··· 本文
私も復興ボランティア学講座を、たった2回でしたが、聴講させていただきました。そのうちの1回は、「TEDIC」の門馬優さんの講座で、お話の中で具体的に共感したことがありました。
学習支援、遊び場、居場所支援で活動しているうちに、家庭崩壊で閉じこもっていた子どもが、門馬さんたちにアクセスすることで「僕は震災で救われた」という言葉を吐いたというエピソードです。地域社会の中で隔絶されたところで孤立していた人に初めて支援の手が入ったのが、実は震災の機会だったということです。
「弱い」ところに向き合う機会となった震災
「震災で僕は実は救われたんです」と言わせた社会というのは、何なんだ、と。震災以前から、支援の活動は必要とされていたことではありませんか、と門馬さんはその講座で話していました。非常に共感した部分であり、我々もずっと考えているところです。
まさしく、震災以前からあった問題や課題の確認、掘り下げ、発見こそが求められていて、震災後に行われている様々な復興活動、支援活動というのは、震災以前に既に課題になっていながら手がつけられなかったこと、放置されていたこと、そういうものに向き合う作業の仕事、役割になっています。
······
··· 資料
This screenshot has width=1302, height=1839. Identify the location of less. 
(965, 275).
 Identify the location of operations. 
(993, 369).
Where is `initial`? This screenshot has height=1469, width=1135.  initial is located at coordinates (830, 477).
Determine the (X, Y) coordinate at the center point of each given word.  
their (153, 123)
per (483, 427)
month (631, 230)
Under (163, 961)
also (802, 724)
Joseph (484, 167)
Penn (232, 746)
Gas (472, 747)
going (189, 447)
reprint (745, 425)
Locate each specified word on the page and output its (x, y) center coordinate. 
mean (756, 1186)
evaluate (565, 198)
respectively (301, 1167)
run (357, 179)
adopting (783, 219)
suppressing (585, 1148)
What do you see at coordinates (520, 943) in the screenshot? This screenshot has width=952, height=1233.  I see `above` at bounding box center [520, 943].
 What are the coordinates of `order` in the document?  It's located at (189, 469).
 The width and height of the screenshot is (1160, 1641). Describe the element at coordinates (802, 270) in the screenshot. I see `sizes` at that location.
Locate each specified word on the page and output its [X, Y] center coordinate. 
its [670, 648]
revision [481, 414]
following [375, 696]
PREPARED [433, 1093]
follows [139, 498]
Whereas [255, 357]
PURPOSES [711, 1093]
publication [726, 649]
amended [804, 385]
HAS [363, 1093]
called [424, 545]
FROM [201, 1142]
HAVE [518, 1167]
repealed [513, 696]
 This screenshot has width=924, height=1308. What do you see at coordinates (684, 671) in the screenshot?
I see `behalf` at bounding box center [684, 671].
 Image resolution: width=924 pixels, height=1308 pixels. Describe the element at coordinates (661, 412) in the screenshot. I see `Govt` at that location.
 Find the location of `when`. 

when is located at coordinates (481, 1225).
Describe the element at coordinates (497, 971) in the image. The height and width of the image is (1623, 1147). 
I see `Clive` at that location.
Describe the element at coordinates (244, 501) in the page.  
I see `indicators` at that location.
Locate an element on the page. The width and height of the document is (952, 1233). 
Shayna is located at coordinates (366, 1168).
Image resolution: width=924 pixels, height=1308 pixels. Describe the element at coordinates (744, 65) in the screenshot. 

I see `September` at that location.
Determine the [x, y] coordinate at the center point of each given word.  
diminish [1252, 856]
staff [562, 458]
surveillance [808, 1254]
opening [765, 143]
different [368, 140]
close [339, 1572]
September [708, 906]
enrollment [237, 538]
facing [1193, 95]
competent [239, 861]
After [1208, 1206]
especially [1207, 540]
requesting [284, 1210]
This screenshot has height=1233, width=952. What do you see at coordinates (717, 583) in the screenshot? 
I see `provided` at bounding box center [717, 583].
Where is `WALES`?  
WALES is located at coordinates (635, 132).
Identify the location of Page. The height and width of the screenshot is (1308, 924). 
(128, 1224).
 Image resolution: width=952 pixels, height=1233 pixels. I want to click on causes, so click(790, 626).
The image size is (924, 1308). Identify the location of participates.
······
◆ 課題一覧:
1. 震災と支援活動についての本文に照らして、次の(a)〜(c)が本文と合っているかを判定せよ。それぞれ「はい」か「いいえ」で答え、決め手となる本文の言葉をそのまま引用すること。
(a) 筆者は復興ボランティア学講座を3回聴講した。
(b) 門馬優さんは「TEDIC」の人として講座を行った。
(c) 門馬さんは、支援の活動は震災後に初めて必要になったと講座で話していた。
2. 震災と支援活動についての本文で、門馬さんたちはどのような活動をしていたとされているか。
3. 震災と支援活動についての本文の続きを書け。
記録は使わなくてよい。

◆ 解答:
1.
(a) いいえ。「たった2回でしたが、聴講させていただきました」
(b) はい。「「TEDIC」の門馬優さんの講座」
(c) いいえ。「震災以前から、支援の活動は必要とされていたことではありませんか」

2. 学習支援、遊び場、居場所支援の活動である。

3.
先ほどの門馬さんの例で言えば、教育になりますけども、医療もしかり、コミュニティの維持という問題もしかり、です。もともと格差や差別の構造に置かれていた地域、人たちに目を向けること。それが震災復興であり、復旧であるということです。
そもそも、今回もそうですけれども、災害というのは、ほとんどのケースで、普段目配せが行き届いていないところ、弱いところに大きな被害が出ます。
「地方の中の地方」と言ってもいいような、沿岸部の小さな集落が壊滅的な被害を受けた、発展軸の内陸から離れていた沿岸部の過疎高齢化で課題を背負っていた地域が、大きな被害を受けたことが、今回の震災の特徴だと思います。